An Optionee or transferee of an Optionee shall not have any privileges as a
stockholder with respect to any Common Stock covered by the Option until the
date of issuance of a stock certificate.

        10.    NO RIGHT TO DIRECTORSHIP

               Neither this Plan nor any Option granted hereunder shall confer
upon any Optionee any right with respect to continuation of the Optionee's
membership on the Board or shall interfere in any way with provisions in the
Company's Articles of Incorporation and By-Laws relating to the election,
appointment, terms of office, and removal of members of the Board.

        11.    FINANCIAL INFORMATION

               The Company shall provide to each Optionee during the period such
optionee holds an outstanding Option a copy of the financial statements of the
Company as prepared either by the Company or independent certified public
accountants of the Company. Such financial statements shall be delivered as soon
as practicable following the end of the Company's fiscal year during the period
Options are outstanding.






                                      -9-
<PAGE>   10

        12.    LEGAL REQUIREMENTS

               The Company shall not be obligated to offer or sell any Shares
upon exercise of any Option unless the Shares are at that time effectively
registered or exempt from registration under the federal securities laws and the
offer and sale of the Shares are otherwise in compliance with all applicable
securities laws and the regulations of any stock exchange on which the Company's
securities may then be listed. The Company shall have no obligation to register
the Shares covered by this Plan under the federal securities laws or take any
other steps as may be necessary to enable the Shares covered by this Plan to be
offered and sold under federal or other securities laws. Upon exercising all or
any portion of an Option, an Optionee may be required to furnish representations
or undertakings deemed appropriate by the Company to enable the offer and sale
of the Shares or subsequent transfers of any interest in the Shares to comply
with applicable securities laws. Certificates evidencing Shares acquired upon
exercise of Options shall bear any legend required by, or useful for purposes of
compliance with, applicable securities laws, this Plan or the Option Agreements.

        13.    AMENDMENTS TO PLAN

               The Board may amend this Plan at any time. Without the consent of
an optionee, no amendment may adversely affect outstanding Options.

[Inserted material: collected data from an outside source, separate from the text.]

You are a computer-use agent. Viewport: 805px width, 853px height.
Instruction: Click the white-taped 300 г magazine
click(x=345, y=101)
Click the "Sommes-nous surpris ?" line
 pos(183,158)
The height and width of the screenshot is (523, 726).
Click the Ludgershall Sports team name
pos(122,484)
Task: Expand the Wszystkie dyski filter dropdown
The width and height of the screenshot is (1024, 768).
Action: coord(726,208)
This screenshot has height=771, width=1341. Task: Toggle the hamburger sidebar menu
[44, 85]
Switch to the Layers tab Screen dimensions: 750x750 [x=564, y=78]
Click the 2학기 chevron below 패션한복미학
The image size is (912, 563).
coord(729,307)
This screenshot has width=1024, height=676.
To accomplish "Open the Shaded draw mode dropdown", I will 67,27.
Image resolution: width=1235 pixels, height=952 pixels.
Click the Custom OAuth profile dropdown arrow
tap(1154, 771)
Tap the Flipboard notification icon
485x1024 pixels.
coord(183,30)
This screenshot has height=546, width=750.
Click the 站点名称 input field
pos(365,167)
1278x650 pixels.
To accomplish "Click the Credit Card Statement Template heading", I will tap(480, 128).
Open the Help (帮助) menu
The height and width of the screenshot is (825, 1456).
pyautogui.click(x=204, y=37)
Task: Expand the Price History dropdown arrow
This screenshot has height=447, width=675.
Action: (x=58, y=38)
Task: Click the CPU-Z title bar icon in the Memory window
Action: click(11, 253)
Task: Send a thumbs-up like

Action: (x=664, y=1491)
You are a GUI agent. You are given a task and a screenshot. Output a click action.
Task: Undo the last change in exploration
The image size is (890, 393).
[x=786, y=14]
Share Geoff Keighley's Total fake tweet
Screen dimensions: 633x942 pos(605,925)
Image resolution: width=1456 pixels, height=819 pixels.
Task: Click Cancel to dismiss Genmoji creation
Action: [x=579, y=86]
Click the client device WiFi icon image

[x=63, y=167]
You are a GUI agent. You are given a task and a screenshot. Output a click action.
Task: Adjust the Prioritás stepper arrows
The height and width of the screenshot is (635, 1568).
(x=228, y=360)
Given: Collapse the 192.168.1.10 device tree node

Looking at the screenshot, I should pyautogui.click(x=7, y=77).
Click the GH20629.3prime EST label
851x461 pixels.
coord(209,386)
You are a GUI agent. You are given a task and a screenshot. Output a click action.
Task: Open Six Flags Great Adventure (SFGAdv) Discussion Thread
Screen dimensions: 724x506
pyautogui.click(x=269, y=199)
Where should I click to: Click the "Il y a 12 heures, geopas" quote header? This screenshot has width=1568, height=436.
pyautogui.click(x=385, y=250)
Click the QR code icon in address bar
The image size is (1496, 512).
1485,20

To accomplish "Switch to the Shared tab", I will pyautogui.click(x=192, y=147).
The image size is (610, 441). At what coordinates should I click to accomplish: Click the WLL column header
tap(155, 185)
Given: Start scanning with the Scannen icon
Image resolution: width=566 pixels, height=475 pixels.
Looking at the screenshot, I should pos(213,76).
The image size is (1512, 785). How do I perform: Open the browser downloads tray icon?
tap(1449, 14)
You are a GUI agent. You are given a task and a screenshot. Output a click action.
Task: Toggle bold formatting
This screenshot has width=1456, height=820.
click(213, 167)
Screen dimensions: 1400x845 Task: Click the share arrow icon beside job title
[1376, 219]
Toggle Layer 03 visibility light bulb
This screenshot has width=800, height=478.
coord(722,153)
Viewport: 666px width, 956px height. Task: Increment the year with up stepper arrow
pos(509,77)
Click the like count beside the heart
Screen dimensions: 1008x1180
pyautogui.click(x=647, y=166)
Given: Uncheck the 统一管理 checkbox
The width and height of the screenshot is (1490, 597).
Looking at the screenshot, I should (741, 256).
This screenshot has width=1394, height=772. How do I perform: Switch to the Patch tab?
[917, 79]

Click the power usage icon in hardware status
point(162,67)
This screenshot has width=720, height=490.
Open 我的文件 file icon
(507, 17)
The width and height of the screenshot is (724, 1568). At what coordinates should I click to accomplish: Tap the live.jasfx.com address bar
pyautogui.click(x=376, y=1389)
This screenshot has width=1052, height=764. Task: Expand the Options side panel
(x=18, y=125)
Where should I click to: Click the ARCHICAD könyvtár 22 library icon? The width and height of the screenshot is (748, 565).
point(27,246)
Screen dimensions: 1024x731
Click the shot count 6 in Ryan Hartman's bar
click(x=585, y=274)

No amendment
shall require shareholder approval unless:

               (a) shareholder approval is required to meet the exemptions
provided by Rule 16b-3, or any successor rule thereto; or

               (b) the Board otherwise concludes that shareholder approval is
advisable.

        14.    SHAREHOLDER APPROVAL; TERM

               This Plan shall become effective upon adoption by the Board of
Directors; provided, however, that no Option shall be exercisable unless and
until written consent of holders of a majority of the outstanding shares of
capital stock of the Company, or approval by holders of a majority of shares of
capital stock of the Company present, or represented, and entitled to vote at a
validly called shareholders' meeting (or such greater number as may be required
by law or applicable governmental regulations or orders) is obtained within
twelve (12) months after adoption by the Board. This Plan shall terminate ten
(10) years after adoption by the Board unless terminated earlier by the Board.
The Board may terminate this Plan at any time without shareholder approval. No






                                      -10-
<PAGE>   11

Options shall be granted after termination of this Plan, but termination shall
not affect rights and obligations under then outstanding Options.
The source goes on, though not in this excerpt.